Overweight is a category people fall into through a chart at the doctor’s office. Doctors determine this by something called BMI. Body Mass Index.
Doctors, generally speaking, know nothing about this area; hence they use a chart on the wall. It’s not their fault. They’ve had to breeze through many areas of study before getting their PhD. You can’t learn everything about gynecology when you want to become a podiatrist!
When assessing your BMI, they’ll weigh you and combine that number with your age and height, soon you’re staring into some colored boxes on their wall. BMI has no way of recognizing how many of those pounds or kilograms are muscle or fat. That chart doesn’t measure how much water is in your system, or your bone density. The BMI assesses mass, but you’re not a box, and this chart has no way of understanding what actually makes up your mass. It is a helpful tool but not accurate by any means and certainly not a standard by active and weight lifting body types.
For those that are interested in having real numbers and creating real goals to change your body type, find out your Body Composition. You can invest in a caliper, or you can go to a sports doctor, or specialist that may be able to do it for you. Make a few calls. I know Equinox Gyms have an in-house consultation where they calculate this for you as a free service. You’ll just have to listen to them sell you on personal training for twenty minutes post calculation. I am in no way suggesting that you pay or don’t pay $185/monthly for their gym, but no one wallet looks the same and this service is free. Just don’t tell them I sent you.
Body Composition breaks down this number we call weight. There are a five different methods to get body composition, but I am only going to talk about the Caliper method. It is the easiest and most inexpensive. As with everything else, there is room for human error, so take the test three times and then solve for an average. This first step in this method of testing is using the caliper to pinch the subcutaneous fat of a person’s skin. There are several sites in the body to be pinched. Depending on who’s equation you wish to use, each requires a different combinations of sites, (for example some include the calf while some do not, yet all include pinching at the tricep fold.) These measurements then go into an equation resulting in a total value for body fat and total value for lean body mass. see calculator here
This lean body mass consumes calories in something called a Basal Metabolic Rate. This is the amount of calories you need to burn in a day to function. In order for your heart to beat, brain to think, and legs to stand, there must be some energy burned. You can consume energy in the form of food and these calories will be used as the energy needed to satisfy this basal metabolic rate, or your body can and will pull from the stored calories present in your fat cells. Fat cells are nothing but storage sites for energy and so they do not require you to burn anything. Fat cells have no shape, and they have no limit to how much they can expand. They are the untouched basement closets, if you will, if we all had basements filled with things don’t need. All the toxins that our very intelligently designed body goes about removing are transported around in fat cells.
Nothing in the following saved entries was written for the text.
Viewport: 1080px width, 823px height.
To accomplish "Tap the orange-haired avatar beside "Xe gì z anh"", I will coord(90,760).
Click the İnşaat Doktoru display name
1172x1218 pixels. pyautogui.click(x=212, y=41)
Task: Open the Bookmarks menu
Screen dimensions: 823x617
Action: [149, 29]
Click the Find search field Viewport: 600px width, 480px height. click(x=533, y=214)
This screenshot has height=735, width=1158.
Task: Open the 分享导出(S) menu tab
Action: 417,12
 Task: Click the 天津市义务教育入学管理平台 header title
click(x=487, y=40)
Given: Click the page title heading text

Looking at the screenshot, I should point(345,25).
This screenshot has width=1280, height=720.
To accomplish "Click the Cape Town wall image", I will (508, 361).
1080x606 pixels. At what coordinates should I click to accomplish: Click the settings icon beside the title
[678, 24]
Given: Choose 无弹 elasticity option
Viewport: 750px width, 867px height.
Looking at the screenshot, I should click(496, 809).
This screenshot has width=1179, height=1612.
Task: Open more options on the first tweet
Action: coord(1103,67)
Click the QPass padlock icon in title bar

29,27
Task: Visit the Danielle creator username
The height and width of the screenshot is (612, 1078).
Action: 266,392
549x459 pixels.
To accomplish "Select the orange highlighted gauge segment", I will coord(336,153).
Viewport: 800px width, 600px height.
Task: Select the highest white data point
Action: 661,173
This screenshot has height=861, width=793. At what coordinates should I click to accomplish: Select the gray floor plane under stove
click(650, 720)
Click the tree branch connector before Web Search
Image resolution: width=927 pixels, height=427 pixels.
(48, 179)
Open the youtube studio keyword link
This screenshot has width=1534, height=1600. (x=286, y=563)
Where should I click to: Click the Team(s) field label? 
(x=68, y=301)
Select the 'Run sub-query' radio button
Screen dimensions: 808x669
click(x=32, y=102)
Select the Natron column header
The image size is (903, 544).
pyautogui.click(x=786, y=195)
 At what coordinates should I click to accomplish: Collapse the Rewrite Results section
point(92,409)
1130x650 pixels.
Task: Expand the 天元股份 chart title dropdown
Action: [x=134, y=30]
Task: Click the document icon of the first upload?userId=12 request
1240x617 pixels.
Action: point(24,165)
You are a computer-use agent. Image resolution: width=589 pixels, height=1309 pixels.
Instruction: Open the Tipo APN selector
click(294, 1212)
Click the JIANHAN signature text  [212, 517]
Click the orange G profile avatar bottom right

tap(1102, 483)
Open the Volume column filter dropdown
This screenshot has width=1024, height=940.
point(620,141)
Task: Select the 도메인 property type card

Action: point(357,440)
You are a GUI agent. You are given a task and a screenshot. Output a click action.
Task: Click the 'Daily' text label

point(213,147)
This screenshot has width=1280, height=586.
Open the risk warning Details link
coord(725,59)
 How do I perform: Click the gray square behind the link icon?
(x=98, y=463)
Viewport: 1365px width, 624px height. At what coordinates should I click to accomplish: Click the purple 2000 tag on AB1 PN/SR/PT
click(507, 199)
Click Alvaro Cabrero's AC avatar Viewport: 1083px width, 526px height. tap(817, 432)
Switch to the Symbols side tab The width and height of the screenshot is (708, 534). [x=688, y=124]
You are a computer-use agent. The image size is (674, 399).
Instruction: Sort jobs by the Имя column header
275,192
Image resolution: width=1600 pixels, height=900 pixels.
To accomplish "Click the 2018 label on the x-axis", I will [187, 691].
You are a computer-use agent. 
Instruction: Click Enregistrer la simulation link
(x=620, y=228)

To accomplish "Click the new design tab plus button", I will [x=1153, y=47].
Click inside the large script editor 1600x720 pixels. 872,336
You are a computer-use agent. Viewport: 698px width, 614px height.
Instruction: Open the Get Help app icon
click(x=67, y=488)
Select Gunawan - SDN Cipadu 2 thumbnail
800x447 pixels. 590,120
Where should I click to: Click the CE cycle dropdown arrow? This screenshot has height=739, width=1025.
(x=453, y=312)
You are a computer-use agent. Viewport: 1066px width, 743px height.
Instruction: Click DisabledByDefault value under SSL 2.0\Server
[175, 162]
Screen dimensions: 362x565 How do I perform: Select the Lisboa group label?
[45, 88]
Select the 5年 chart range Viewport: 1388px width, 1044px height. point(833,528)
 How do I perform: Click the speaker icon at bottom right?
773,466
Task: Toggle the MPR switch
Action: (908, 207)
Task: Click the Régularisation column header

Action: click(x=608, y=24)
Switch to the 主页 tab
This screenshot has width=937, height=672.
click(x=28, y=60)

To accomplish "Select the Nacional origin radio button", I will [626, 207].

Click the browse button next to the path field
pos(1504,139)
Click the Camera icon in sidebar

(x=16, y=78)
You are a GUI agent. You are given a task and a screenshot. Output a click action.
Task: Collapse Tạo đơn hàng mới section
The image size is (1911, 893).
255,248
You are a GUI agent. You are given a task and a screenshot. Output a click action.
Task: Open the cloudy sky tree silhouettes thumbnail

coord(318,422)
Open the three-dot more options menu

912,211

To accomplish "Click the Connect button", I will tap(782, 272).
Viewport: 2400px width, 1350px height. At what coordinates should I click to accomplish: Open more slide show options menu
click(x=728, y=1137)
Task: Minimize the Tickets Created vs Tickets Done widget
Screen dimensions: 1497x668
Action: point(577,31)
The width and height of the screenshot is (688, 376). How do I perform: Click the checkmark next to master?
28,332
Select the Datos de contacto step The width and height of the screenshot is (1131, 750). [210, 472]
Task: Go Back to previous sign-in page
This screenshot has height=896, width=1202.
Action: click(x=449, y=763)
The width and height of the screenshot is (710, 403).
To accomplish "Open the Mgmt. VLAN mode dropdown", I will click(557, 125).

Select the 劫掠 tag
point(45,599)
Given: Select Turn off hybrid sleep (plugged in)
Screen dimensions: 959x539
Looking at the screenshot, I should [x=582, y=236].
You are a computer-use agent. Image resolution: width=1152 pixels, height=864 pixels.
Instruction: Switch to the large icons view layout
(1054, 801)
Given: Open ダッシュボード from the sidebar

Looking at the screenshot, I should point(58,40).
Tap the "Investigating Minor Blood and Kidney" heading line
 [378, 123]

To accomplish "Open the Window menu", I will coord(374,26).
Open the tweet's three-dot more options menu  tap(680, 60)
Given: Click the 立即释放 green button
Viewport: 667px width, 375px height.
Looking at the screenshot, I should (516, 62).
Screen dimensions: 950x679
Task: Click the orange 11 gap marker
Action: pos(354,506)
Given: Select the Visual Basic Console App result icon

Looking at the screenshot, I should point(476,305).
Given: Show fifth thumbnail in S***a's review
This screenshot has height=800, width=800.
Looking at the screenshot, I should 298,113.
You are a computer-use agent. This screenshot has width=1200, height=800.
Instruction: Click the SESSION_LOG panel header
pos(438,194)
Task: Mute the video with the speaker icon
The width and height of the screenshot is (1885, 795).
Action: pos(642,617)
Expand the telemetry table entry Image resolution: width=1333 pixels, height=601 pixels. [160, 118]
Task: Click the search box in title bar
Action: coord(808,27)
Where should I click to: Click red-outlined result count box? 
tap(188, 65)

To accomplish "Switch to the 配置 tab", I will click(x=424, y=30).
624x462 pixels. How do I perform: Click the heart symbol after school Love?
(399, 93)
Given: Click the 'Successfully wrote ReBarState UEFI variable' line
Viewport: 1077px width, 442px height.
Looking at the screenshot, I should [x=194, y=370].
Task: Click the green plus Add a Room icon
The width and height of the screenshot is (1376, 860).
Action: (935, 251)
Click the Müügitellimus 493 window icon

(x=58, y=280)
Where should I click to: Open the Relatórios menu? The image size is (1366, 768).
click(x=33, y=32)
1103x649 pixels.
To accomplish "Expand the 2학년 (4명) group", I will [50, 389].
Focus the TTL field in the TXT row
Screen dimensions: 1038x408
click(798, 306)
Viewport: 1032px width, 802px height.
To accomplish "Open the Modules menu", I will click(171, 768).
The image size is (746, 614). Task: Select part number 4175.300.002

Fat is important to have in the body, of course as everything has its purpose. It keeps us warm and helps us with digestion. In order for the body to break down fats, we release something called bile acids. These have a natural laxative effect on the colon. In addition to this, the tiniest bit of undigested fat can help grease the pathways of stool as it needs a little encouragement moving through the colon. Typically, it is a good goal to limit your body fat percentage and when and if one exceeds a parameter on another chart you will find yourself in a box called Obese. Just as with BMI, there are charts of averages with respect to body composition.
Obesity can also be determined by something called a waist to hip ratio. This is where the circumferences for each are related to one another and yet again charted for you as an indication of health. Obesity is a complex condition with many biological, behavioral, and social influences. Genetics play as an important role as the surrounding environment and dominating culture.
- Individual behaviors and environmental factors can contribute to excess caloric intake and inadequate amounts of physical activity. The current high rates of obesity have been attributed to eating out of the home, larger portion sizes, greater exposure to food advertising, limited access to physical activity opportunities.
- Certain medical conditions and prescription drugs can cause weight gain.
- Recent evidence suggests that certain stresses and inadequate sleep can cause weight gain.
- Race-ethnicity, gender, age, income, and other socio-demographic factors also can play a role in this complex health issue.
People who are obese, compared to those with a normal or healthy weight, are at increased risk for many serious diseases and health conditions, including the following:
- Heart disease and stroke
- High blood pressure
- High LDL cholesterol, low HDL cholesterol, or high levels of triglycerides
- Type 2 diabetes
- Coronary heart disease
- Gallbladder disease
- Osteoarthritis (a breakdown of cartilage and bone within a joint)
- Sleep apnea and breathing problems such as asthma
- Some cancers (endometrial, breast, colon, kidney, gallbladder, and liver)
- Low quality of life
- Some cancers
- Mental illness such as clinical depression, anxiety, and other mental disordersBody pain and difficulty with physical functioning.